Topic
  • 4 replies
  • Latest Post - ‏2011-02-24T15:58:03Z by OlegT.
OlegT.
OlegT.
14 Posts

Pinned topic Custom ruleset - special character in token (classification file)

‏2011-02-18T15:03:58Z |
Hi all,
I am designing custom standartization ruleset for person name.
There is aproblem with classification (via classification file) of tokens which containes special characters like quote or dash - Qualitystage mark this tokens with class @ (mixed alpha-numeric) instead my custom classification rule.

For example, first name is ANA-MARIA.
I inserted into classification file line (F - is my token class for first name) "ANA-MARIA ANA-MARIA F"
But during testing Quality stage mark this token with class @.
Of course I can include these charactes to STRIPLIST. But maybe there is exists other solution?

Thanks,
Oleg
Updated on 2011-02-24T15:58:03Z at 2011-02-24T15:58:03Z by OlegT.
  • RobertDickson
    RobertDickson
    41 Posts

    Re: Custom ruleset - special character in token (classification file)

    ‏2011-02-18T21:01:30Z  
    Hi,

    Yes, this is expected behavior for all versions prior to 8.5. You can add the dash to the seplist (not the striplist), and the do an override for F-F. In all versions prior to 8.5, you can ONLY have pure alpha characters in the first column of the classification table.

    In 8.5, you can have mixed types (like ANA-MARIA).

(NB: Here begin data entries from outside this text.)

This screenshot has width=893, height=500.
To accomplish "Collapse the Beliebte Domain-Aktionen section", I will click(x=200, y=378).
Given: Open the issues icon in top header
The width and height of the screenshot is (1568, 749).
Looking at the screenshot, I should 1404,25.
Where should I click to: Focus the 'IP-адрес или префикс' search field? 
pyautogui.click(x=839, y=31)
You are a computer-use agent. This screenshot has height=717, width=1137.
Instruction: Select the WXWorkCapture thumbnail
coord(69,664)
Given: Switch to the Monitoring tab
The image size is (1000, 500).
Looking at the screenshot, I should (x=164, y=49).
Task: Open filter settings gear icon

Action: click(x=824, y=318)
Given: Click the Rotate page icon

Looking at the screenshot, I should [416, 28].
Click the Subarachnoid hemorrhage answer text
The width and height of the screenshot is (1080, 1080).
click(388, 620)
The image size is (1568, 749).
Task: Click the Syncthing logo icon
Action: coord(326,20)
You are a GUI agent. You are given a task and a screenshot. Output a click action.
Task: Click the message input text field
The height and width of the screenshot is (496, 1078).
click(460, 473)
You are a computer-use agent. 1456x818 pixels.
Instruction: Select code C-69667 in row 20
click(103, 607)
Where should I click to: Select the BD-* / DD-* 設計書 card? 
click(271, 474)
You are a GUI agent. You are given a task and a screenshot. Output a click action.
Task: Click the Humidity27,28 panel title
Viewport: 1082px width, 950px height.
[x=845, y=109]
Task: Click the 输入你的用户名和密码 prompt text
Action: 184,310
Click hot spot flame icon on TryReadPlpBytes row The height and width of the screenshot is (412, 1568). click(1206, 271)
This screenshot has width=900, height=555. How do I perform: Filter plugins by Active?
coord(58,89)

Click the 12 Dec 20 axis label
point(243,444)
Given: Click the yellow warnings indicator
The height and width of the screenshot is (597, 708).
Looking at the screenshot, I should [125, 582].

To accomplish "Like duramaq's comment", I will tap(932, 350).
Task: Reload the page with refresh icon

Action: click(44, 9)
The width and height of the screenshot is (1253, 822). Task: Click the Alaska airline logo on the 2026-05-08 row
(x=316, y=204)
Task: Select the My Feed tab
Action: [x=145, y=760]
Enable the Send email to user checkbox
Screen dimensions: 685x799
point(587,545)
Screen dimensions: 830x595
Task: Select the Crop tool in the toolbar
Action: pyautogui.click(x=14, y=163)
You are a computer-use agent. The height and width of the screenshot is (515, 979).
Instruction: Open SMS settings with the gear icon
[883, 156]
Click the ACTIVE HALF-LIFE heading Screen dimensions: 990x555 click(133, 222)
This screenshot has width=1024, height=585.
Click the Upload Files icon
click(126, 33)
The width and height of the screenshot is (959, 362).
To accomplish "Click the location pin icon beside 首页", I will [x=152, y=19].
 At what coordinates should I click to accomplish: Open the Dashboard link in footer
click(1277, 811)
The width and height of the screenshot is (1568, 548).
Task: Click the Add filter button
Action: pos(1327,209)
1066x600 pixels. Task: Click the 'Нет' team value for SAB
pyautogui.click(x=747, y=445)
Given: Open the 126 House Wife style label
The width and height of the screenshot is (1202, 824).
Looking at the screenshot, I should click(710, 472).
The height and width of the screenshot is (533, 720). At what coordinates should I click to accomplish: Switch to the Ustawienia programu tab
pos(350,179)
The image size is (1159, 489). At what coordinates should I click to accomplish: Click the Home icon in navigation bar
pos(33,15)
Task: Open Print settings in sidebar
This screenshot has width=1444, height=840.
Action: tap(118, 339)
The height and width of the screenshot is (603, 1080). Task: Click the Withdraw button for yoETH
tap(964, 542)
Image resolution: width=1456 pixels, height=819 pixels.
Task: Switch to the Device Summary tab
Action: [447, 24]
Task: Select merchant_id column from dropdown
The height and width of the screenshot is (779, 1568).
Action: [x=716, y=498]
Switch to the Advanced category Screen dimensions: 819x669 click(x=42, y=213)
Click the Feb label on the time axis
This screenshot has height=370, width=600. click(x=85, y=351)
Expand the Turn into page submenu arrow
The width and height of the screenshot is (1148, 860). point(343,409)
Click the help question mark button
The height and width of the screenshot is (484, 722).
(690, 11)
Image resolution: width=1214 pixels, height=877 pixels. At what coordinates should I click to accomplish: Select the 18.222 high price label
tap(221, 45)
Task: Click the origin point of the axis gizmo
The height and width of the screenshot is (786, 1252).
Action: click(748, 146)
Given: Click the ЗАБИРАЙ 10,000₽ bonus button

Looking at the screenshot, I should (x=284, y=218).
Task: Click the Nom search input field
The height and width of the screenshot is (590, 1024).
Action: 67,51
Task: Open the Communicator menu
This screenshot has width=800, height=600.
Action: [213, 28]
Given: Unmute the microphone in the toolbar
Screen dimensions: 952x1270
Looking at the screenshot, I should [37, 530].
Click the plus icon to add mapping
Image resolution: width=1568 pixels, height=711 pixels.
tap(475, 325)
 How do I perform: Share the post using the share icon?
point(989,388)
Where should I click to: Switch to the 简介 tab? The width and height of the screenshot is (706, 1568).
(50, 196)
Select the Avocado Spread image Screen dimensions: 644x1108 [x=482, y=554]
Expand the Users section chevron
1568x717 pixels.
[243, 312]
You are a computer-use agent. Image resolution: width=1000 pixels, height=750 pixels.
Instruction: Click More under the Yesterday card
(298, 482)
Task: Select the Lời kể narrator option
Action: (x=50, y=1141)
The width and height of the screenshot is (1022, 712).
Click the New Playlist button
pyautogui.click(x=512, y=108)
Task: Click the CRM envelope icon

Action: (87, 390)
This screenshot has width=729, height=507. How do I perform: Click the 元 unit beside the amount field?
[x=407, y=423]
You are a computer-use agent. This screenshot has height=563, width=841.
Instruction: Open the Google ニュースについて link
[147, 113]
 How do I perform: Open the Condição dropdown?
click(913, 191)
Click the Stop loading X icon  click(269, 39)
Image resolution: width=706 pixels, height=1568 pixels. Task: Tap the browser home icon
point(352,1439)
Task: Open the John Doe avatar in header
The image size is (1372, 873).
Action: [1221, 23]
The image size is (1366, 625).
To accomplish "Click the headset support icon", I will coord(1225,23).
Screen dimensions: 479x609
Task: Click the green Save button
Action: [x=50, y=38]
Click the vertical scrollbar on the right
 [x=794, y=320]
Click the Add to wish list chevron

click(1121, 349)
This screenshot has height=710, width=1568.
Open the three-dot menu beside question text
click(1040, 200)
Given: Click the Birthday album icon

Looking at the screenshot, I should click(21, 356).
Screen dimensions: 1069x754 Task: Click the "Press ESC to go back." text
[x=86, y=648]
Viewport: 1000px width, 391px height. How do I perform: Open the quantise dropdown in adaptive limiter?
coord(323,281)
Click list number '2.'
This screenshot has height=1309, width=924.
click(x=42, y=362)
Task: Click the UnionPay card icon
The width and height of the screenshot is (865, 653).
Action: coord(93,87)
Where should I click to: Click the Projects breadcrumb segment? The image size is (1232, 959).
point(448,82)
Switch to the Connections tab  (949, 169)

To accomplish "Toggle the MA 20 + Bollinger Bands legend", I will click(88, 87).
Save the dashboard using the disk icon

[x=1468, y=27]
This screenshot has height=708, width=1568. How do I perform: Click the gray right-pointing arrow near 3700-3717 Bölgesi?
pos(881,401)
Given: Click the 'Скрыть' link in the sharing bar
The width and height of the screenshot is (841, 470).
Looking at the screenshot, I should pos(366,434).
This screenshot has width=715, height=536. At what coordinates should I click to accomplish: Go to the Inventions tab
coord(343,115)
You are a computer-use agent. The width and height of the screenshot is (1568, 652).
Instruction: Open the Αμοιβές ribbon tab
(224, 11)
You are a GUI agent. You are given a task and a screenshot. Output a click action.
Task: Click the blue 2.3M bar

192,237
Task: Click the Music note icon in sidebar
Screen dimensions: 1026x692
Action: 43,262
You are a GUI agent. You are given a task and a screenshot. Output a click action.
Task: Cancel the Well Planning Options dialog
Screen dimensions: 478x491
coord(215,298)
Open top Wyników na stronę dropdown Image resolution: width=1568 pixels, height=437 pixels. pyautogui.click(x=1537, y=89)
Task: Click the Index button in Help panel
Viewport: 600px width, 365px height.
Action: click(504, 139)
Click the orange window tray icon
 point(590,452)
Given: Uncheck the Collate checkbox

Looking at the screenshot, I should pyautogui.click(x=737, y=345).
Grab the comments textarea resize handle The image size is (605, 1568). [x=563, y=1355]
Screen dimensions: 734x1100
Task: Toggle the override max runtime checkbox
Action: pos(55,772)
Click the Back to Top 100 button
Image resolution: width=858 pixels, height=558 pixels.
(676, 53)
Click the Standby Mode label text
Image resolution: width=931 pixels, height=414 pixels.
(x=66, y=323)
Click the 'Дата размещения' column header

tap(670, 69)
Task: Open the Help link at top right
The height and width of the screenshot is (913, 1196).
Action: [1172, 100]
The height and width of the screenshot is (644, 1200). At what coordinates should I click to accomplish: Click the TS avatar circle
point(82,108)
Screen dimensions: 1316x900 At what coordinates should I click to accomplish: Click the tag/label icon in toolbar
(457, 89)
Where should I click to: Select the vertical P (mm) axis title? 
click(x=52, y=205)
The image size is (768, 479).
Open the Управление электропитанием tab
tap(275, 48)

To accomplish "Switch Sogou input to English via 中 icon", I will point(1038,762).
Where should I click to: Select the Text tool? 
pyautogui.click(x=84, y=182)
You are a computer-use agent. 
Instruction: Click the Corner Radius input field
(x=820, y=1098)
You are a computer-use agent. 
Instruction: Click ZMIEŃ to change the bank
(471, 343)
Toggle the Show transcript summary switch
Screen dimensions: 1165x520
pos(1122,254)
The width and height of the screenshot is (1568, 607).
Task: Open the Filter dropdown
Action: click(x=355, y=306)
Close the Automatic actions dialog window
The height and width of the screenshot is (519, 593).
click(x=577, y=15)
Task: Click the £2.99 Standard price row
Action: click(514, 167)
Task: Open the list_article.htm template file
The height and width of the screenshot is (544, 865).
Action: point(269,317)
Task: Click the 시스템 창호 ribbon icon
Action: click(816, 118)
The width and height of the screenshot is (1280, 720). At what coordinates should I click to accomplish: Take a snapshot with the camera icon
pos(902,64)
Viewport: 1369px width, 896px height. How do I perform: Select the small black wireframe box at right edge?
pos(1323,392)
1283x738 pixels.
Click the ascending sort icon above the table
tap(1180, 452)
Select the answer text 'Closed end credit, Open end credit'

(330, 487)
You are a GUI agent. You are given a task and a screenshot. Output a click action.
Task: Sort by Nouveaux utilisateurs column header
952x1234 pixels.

    By the way, 'ANA-MARIA HARMKE' would be handled correctly in the USNAME rule set. Maybe you could use that rule set as a base for your customizations?

    Regards,
    Robert
  • OlegT.
    OlegT.
    14 Posts

    Re: Custom ruleset - special character in token (classification file)

    ‏2011-02-21T12:10:31Z  
    Hi,

    Yes, this is expected behavior for all versions prior to 8.5. You can add the dash to the seplist (not the striplist), and the do an override for F-F. In all versions prior to 8.5, you can ONLY have pure alpha characters in the first column of the classification table.

    In 8.5, you can have mixed types (like ANA-MARIA).

    By the way, 'ANA-MARIA HARMKE' would be handled correctly in the USNAME rule set. Maybe you could use that rule set as a base for your customizations?

    Regards,
    Robert
    Hi Robert,
    thanks for your very detailed answer@
    > You can add the dash to the seplist (not the striplist), and the do an override for F-F.
    Using SEPLIST is not very good way in my case. ANA-MARIA is a VERY simple example, what you suggest for example for V'YACHESLAV or MAR'IAN ;)

    > By the way, 'ANA-MARIA HARMKE' would be handled correctly in the USNAME
    I design rules for russian/ukrainian languages and I cannot use standard rulesets

    Thanks,
    Oleg
  • SystemAdmin
    SystemAdmin
    533 Posts

    Re: Custom ruleset - special character in token (classification file)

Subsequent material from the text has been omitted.